Actually some sources recommend to just symlink libreadline.so.4 to libreadline.so.5. I haven't tried, but since version 5 is supposed to be upwards compatible to version 4 it's reasonable to expect that it works (to a certain extend). To me (as an outsider) the whole thing certainly looks like a quirk/buglet in the ghc build process (why not just link to the available readline?), but IMO that is no reason for a "ghc is not ripe for prime time" outcry. Ghc is for programmers and there is a certain extend of ability to help yourself I'd be expecting from programmers. If one doesn't have it, he/she should just use the packages of his/her distro or another distro. Regards -- Markus

On Mon, Apr 30, 2007 at 08:26:35PM +0200, ls-haskell-developer-2006@m-e-leypold.de wrote:
Actually some sources recommend to just symlink libreadline.so.4 to libreadline.so.5. I haven't tried, but since version 5 is supposed to be upwards compatible to version 4 it's reasonable to expect that it works (to a certain extend).
there is an even simpler solution, upgrade the linux version on the build box. from a previous email by simon marlow: "The tarball is built on an old RedHat 9 system with readline 4 on it" rh9 is over four years old, and those four years there have been countless upgrades in many key free software packages used by linux distros. installing a modern linux on this box is a thirty minute exercise.

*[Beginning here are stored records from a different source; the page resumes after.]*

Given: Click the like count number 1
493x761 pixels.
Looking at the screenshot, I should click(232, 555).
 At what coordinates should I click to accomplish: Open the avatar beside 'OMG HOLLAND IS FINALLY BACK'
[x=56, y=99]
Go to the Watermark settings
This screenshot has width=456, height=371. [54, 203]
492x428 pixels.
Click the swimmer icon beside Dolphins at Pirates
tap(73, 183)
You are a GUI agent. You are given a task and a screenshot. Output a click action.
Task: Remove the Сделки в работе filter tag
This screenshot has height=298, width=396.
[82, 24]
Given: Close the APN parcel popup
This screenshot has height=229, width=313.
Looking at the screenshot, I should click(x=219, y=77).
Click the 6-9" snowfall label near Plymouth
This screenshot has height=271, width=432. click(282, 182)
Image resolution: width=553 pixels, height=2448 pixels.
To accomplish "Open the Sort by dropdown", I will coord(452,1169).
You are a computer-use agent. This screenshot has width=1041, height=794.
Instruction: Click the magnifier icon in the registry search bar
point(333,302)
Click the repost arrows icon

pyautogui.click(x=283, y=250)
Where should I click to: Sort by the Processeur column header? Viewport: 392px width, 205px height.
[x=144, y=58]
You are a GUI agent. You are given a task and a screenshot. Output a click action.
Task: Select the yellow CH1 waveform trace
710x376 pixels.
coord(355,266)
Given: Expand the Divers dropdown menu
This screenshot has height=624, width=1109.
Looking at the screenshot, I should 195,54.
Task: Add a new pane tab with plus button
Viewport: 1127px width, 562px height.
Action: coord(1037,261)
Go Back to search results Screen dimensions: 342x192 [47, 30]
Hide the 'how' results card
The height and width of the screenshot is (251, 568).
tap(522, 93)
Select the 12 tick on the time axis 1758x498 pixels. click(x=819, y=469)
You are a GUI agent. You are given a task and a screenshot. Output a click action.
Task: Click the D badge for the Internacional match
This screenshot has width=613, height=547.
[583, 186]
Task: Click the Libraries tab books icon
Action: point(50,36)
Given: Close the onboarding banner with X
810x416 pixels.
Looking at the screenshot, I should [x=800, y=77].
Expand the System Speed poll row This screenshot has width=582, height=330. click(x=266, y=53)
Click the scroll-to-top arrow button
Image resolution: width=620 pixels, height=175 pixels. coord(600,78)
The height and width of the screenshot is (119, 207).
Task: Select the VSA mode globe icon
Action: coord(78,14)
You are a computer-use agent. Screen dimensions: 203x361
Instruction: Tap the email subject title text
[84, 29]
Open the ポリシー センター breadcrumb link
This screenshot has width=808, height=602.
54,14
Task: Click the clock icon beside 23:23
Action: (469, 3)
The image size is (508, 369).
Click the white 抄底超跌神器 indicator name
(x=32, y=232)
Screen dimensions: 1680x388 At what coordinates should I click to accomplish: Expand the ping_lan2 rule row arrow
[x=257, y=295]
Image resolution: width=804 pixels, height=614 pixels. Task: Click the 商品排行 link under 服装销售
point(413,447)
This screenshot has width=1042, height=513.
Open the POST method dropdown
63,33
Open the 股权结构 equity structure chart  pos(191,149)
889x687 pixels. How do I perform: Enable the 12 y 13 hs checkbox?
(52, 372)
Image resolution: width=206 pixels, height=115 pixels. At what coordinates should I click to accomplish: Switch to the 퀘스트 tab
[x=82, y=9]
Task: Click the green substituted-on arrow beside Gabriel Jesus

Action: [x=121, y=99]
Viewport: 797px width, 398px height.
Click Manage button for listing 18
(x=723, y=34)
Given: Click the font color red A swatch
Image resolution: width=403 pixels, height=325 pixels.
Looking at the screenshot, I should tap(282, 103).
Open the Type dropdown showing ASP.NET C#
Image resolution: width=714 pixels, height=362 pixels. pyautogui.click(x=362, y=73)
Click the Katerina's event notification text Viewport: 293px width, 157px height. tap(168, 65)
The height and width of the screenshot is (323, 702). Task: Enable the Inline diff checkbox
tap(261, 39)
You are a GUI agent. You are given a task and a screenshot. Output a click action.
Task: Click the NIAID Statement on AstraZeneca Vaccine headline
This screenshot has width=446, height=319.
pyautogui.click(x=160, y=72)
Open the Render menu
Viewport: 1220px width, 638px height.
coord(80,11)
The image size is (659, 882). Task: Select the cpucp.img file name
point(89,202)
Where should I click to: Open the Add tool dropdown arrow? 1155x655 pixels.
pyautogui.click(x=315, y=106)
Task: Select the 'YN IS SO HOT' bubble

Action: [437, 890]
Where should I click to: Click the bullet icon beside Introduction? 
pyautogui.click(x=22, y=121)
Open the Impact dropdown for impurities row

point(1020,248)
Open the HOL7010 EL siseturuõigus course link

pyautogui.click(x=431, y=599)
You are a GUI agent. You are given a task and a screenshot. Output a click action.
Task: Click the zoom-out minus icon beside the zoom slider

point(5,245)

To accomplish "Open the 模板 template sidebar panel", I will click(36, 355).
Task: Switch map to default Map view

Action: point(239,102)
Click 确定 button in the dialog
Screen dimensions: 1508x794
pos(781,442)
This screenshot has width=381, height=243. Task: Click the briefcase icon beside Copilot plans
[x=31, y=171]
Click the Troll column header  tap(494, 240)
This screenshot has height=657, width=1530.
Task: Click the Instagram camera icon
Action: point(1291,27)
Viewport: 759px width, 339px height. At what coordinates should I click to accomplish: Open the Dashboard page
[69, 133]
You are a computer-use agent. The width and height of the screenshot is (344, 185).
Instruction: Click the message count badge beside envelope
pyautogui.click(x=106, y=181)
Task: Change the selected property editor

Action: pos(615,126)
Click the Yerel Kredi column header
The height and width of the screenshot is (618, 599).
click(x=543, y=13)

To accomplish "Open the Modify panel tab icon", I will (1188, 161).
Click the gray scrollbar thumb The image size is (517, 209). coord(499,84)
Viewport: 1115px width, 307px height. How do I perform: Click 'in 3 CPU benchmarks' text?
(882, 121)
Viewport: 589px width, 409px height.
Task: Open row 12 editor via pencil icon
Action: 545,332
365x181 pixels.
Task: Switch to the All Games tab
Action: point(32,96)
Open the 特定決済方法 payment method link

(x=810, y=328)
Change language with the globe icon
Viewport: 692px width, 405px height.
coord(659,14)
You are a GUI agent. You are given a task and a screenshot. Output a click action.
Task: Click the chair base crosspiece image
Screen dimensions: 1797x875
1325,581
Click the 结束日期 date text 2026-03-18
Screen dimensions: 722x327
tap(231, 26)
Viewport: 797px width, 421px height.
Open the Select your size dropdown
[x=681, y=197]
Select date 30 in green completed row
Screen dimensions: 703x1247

On Mon, Apr 30, 2007 at 09:53:06PM +0100, Andrew Coppin wrote:
brad clawsie wrote:
installing a modern linux on this box is a thirty minute exercise.
Ah - a volunteer! :-)
absolutely! for the low cost of one round-trip business-class seat from san jose to wherever this box is, and i will happily insert a recent ubuntu cd and click the install icon.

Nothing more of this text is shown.